Aamani huddled close to her brothers and sisters.
Seventy-six slaves had just been rescued from the rock
quarry where Aamani and her family worked. The
quarry was a dangerous place. Aamani had lost one of
her fingers in an accident just the day before.
Now Aamani's mother begged rescuers to stop and
save her family, too. The cars halted, and with help from
local police officers, the rescuers freed Aamani and her
eight family members.
Eight thousand miles away in Green Bay, Wisconsin,
brothers Zach and Nate Hunter helped with the rescue.
They didn't storm into the rock quarry. They weren't at
the government offices where 85 slaves received
release papers. Theye don't even know Aamani and
her family. Zach and Nate used what they had to help:
their voices.
Three years ago, 15-year-old Zach started a campaign
called Loose Change to Loosen Chains to help
enslaved people. Zach has always enjoyed history and
loved learning about people, such as William
Wilberforce, Harriet Tubman and Martin Luther King Jr.,
who helped stop slavery.
One day Zach was riding in the car with his mom, who
works for the International Justice Mission (IJM), and he
asked her what she did at work. She told him that IJM, a
Christian organization, frees slaves around the world.
“I had been thinking that if I had lived when slavery was
still going on in the United States, I would have been a
conductor on the Underground Railroad or something,”
Zach says. “I felt the same way when I heard about
modern-day slavery.”
In South Asia, where IJM rescued Aamani and her
family, nearly 15 million children are slaves. These
children work long days doing difficult work at rice mills,
rock quarries, brick kilns and other dangerous places.
Sometimes they are chained so they cannot escape.
They have little hope of ever being free.
After finding out that more than 27 million people
around the world are slaves, Zach knew he had to do
something.
“When I heard about how slavery was going on in the
world, I just thought that was really, really unfair,” Zach
says. “I decided to start the Loose Change to Loosen
Chains campaign so that I could free slaves.”
Zach didn't do it alone. Nate wanted to help. "I told my
friends about my brother's campaign." the 8-year-old
says. "I told them it's not right to own someone and
make him work all day."
Zach and nate told kids at their schools about their
goal to collect change to free slaves. The brothers
distributed bright yellow cups, and asked people to fill
them with quarters, dimes, nickels and pennies. Zach
and Nate found $200 of change around their house.

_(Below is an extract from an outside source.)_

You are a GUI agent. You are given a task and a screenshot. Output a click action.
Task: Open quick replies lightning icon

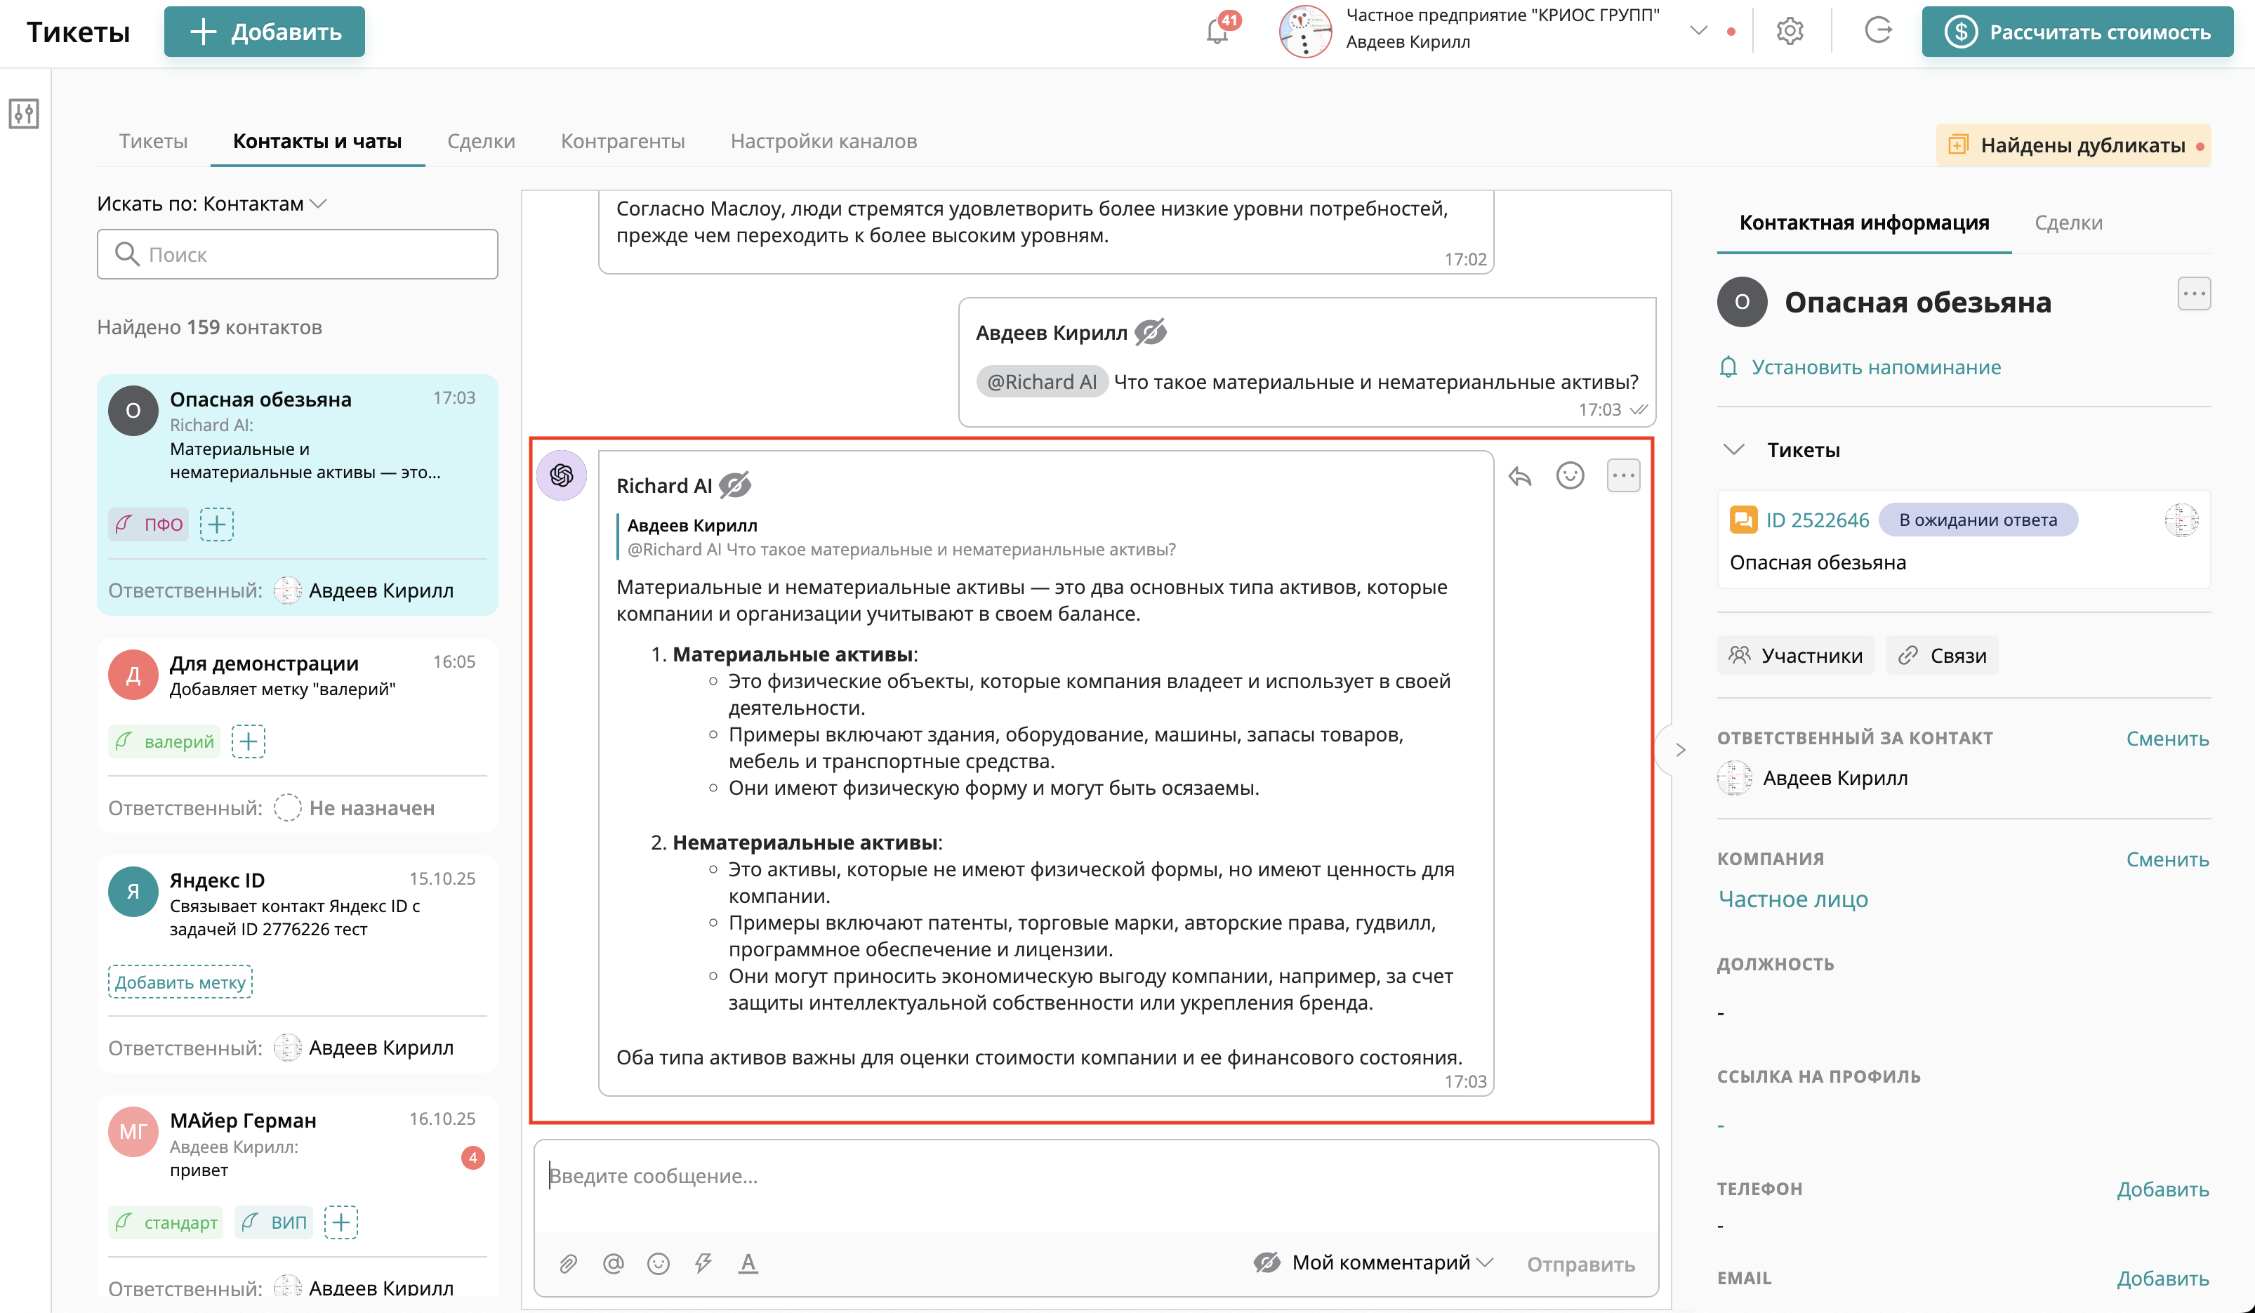point(703,1263)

Together, the brothers and their classmates collected
more than $8,500 for IJM.
Since then, Loose Change has raised hundreds of
thousands of dollars to free slaves. Zach has spoken in
front of audiences across the United States and people
as far away as Africa, Australia and the United Kingdom
have joined the effort. Nate often sits at the booth and
talks to people about slavery.
These brothers know that kids really can change the
world. “We can make a difference in the lives of slaves,”
Zach says. “It doesn't really matter how young we are.”